Ce disque aérien et chatoyant sous le bras voilà que Vincent Delerm, en qui dans le meilleur des cas on voyait le nouveau Souchon, s’imposait comme un artiste résolument plus pop que chanson française… las : parmi ses (innombrables) détracteurs, combien ont réellement pris la peine d’écouter les Piqûres d’araignées, ses "Sepia plein les doigts" et autres "A Naples il y a peu d’endroits où s’assoir ?" Bien trop peu – les préjugés étant par essence tenaces.

C’est dire si l’on était impatient d’entendre la suite et de s’en repaître sans rougir pour mieux courir écrire un long article à la gloire d’un artiste injustement méprisé des esthètes… et c’est dire si l’on est embarrassé de voir Vincent se prendre ainsi les pieds dans le tapis, retombant sans crier gare dans tous les travers Swingin’ London du pauvre de sa période Kensington Square. On ignore ce qui s’est passé, mais voici que Delerm se retrouve exactement dans la situation de 2004, proposant un album très similaire à son deuxième et décevant opus… c’est à dire écartelé entre la chanson traditionnelle et la pop anglo-saxonne, déchiré entre deux univers totalement antagonistes ne parvenant jamais à s’accoupler pour accoucher d’un album réellement cohérent.

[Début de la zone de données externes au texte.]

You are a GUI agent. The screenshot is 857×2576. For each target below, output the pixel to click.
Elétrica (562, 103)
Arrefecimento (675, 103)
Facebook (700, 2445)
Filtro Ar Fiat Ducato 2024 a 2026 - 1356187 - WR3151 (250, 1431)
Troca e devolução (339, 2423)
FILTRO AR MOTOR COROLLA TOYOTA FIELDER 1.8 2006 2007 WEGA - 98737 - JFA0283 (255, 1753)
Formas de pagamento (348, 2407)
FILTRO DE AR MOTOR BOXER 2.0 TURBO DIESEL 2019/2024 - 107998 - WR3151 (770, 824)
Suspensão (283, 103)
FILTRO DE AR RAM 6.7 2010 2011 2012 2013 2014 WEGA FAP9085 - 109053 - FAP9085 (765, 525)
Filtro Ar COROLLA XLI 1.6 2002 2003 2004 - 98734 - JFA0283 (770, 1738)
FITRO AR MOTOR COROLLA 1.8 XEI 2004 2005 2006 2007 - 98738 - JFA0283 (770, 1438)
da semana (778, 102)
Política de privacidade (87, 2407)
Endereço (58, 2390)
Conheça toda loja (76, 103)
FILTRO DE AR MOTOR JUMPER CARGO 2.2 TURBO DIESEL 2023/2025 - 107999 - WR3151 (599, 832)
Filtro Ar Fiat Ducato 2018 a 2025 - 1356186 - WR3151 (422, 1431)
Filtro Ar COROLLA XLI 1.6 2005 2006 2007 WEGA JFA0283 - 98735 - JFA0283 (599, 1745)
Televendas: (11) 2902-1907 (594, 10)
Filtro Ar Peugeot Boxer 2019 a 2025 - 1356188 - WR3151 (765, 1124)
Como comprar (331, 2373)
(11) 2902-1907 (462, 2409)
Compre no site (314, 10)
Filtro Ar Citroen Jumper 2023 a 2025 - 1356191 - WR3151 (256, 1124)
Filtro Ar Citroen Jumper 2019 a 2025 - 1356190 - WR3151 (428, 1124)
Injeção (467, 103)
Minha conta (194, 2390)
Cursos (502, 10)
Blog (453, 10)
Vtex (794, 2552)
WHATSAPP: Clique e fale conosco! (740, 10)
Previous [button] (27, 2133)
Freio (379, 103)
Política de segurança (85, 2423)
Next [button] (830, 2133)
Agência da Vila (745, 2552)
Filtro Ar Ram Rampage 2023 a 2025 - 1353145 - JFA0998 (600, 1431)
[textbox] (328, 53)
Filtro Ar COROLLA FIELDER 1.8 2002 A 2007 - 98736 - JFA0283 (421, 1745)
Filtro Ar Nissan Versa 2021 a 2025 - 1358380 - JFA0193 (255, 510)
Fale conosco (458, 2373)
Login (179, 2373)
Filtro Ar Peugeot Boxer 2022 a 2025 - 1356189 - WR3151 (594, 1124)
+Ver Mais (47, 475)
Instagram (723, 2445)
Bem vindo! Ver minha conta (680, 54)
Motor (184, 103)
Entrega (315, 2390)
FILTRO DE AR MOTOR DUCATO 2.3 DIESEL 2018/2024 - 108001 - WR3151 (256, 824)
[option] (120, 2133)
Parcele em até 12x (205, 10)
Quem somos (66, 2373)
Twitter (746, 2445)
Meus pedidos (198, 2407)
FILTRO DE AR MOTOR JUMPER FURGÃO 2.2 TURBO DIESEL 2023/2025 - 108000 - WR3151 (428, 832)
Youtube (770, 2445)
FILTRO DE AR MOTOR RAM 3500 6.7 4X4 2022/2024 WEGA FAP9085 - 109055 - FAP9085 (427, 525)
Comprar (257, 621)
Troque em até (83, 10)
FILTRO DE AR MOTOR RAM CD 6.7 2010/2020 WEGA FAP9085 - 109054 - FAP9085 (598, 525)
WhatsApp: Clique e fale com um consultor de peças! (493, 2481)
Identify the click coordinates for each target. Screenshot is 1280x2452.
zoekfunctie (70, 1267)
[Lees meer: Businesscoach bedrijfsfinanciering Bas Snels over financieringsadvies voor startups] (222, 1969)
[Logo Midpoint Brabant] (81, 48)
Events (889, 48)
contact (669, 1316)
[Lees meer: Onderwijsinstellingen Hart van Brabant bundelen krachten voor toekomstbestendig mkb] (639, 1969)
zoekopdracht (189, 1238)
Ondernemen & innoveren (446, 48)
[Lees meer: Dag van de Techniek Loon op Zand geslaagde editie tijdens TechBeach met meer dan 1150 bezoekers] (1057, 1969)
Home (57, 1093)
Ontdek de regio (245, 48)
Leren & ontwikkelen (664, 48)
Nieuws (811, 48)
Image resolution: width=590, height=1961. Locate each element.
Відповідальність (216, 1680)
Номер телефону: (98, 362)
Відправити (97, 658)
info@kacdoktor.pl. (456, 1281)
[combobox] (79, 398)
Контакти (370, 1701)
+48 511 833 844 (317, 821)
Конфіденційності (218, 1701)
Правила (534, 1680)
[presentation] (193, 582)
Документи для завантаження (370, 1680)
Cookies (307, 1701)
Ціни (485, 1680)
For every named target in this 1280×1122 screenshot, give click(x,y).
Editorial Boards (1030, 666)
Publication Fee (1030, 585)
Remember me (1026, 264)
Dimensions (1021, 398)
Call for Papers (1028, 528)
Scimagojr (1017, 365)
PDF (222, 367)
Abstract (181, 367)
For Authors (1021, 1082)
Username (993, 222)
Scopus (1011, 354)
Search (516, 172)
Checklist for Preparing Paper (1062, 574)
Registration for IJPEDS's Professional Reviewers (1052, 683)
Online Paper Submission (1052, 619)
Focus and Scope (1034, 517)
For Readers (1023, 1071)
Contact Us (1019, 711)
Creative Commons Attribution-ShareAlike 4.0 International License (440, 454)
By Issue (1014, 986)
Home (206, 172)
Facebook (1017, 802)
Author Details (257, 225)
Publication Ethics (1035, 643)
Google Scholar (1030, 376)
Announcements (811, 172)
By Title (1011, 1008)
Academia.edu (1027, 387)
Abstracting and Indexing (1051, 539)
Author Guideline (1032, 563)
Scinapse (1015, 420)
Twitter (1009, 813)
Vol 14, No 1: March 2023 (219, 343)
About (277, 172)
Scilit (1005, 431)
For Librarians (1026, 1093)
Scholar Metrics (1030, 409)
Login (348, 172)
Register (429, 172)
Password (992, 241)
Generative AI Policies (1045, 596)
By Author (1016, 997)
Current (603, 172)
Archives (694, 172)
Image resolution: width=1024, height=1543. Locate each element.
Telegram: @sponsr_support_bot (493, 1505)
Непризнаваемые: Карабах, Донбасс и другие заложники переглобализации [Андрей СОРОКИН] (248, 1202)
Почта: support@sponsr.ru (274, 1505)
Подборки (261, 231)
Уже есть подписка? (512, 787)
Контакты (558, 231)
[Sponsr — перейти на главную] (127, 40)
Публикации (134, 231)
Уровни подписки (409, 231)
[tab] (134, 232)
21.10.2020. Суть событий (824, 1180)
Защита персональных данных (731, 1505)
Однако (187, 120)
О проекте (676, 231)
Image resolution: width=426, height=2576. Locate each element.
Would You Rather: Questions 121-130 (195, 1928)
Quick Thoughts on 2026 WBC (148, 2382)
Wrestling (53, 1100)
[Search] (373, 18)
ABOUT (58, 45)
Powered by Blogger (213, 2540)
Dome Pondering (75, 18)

Aussi après s’être ouvert de manière trompeusement exceptionnelle (sur une intro rappelant le Gainsbourg jazz enchainée avec deux grandes chansons : "Tous les acteurs s’appellent Terrence" et "Allan & Louise"), Quinze chansons s’enfonce-t-il progressivement dans une torpeur de plus en plus ennuyeuse – entre scies bassinantes ("Martin Parr") et redites sympathiques mais par définition dispensables ("Je pense à toi", "Et François de Roubaix dans le dos"…). Oubliée la délicatesse confinant à la grâce de cette "Favourite Song" qui nous avait enchantés il y a deux ans ; le Delerm millésime 2008 ressemble si souvent à la caricature que ses détracteurs font de lui qu’il en devient franchement déprimant, ici chantant faux des textes parfois d’une rare pauvreté ("78 543 habitants"), là empilant les clichés (sur la société… et surtout sur lui-même) ("Le Cœur des volleyeuses"…) et sur-arrangeant des titres qui auraient probablement gagnés à plus de dénuement. Difficile de s’expliquer une telle régression – car c’en est une ! – tant la mue d’il y a deux ans laissait présager le meilleur, et certains ne manqueront pas d’imaginer les thèses les plus farfelues, la plus rigolote m’ayant été livrée par ma sœur : c’est celle d’un Delerm vexé que certains bougons aient attribué la flamboyante réussite des Piqûres d’araignées au seul Peter Von Poehl (effectivement omniprésent sur le cru 2006) et qui aurait repris les rênes pour s’affirmer pleinement… thèse bien entendu hilarante, car si tel était le cas (on en doute) c’est exactement l’effet inverse qui se produit : on passe beaucoup de temps à regretter que le Suédois ne soit pas plus présent sur Quinze chansons !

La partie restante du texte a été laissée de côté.